Release of the tool from the work piece allows the push rod to
retract, opening the beam and causing a signal that results in
turning of the solenoid to open the exhaust valve. Alternatively,
instead of using a push rod, an infrared or other detector could be
positioned at the nose of the tool to directly detect when the tool
is pressed against a workpiece.
For reduced rotational friction between plates 50 and 56 of the
rotary intake/exhaust valve, at least the facing surfaces of plates
56 and 50 have a reduced friction coating applied. This reduced
friction coating may, for example, be a combination of anodizing
and impregnating of low friction material such as
polytetrafluoroethylene, more commonly known as Teflon.RTM.
material.
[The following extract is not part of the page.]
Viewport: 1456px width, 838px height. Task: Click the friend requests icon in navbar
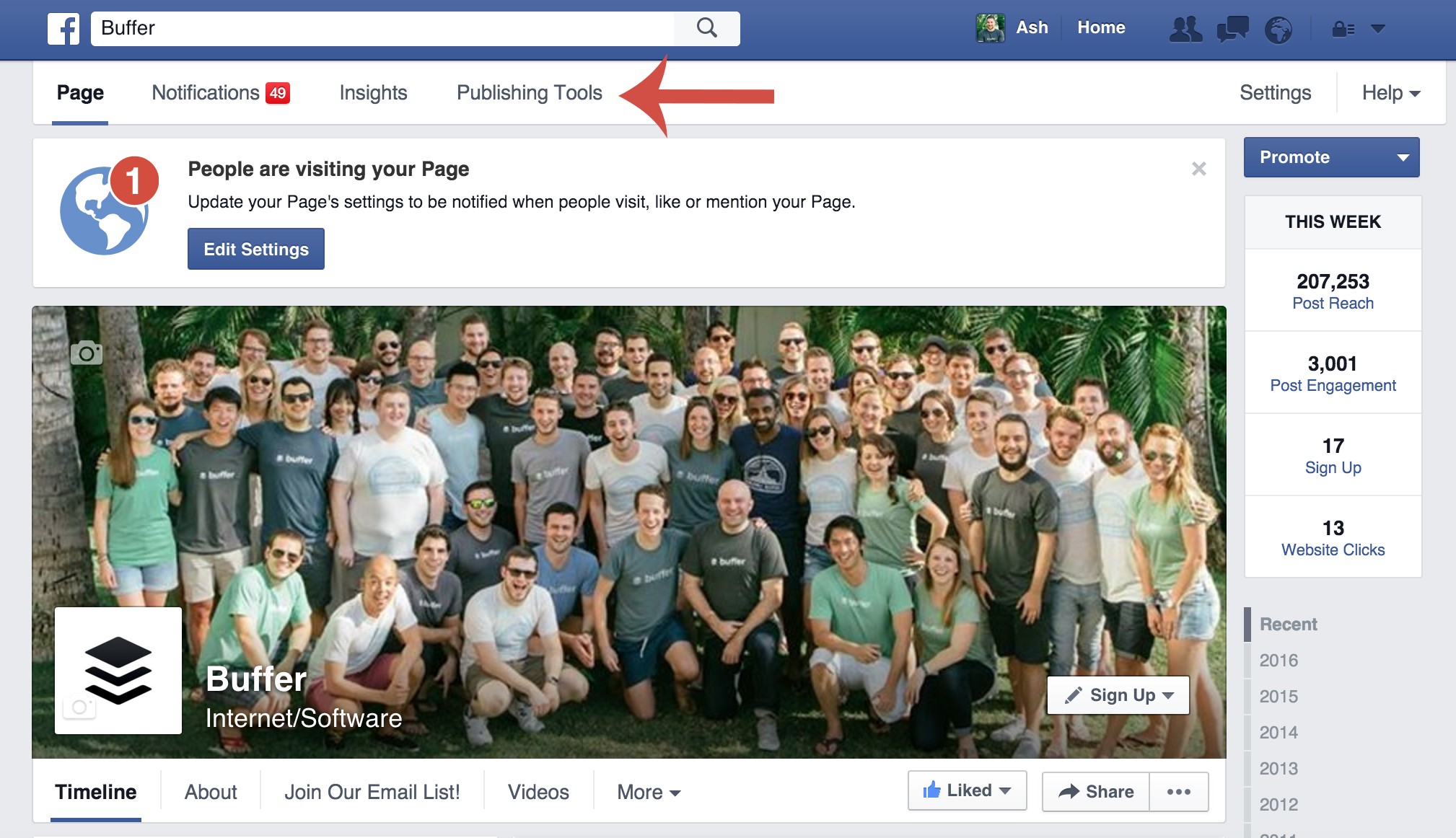[x=1184, y=27]
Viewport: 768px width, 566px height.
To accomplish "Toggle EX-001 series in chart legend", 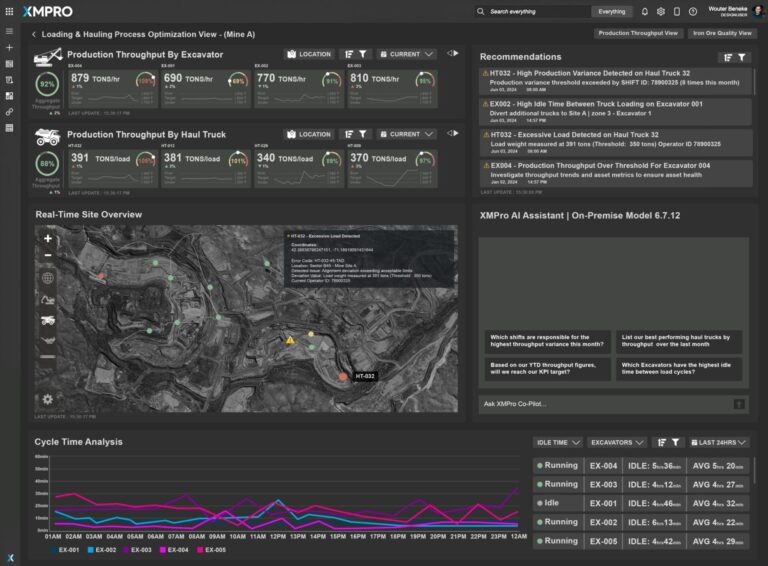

Such a process is commercially known as Dura-Kote NF, and
is available from Universal Metal Furnishing, Co. of Carol Stream,
Ill.
When the rotary valve 48 is in its open position (FIG. 4),
combusted fuel can be scavenged from the combustion chamber 12. To
this end, the tool 10 preferably incorporates two fans 80a and 80b,
one associated with each aperture 54 of the stationary plate 50 of
the valve 48. Fan 80a is oriented so that it blows fresh ambient
air into the combustion chamber, while the other fan 80b pulls gas
out of the combustion chamber. In practice, the fans 80a, 80b may
be Panasonic FBK-04F12U (for a 12-volt system) or FBK-0405H (for a
6-volt system) fans, or other suitable fans from other suppliers.
While two fans may provide faster scavenging for fast repeat
cycling, a single fan will also work because of the large size of
the openings in the rotary valve. Use of a single fan may result in
the need for more time between successive firings of the tool.
However, the use of a single fan will extend the battery life.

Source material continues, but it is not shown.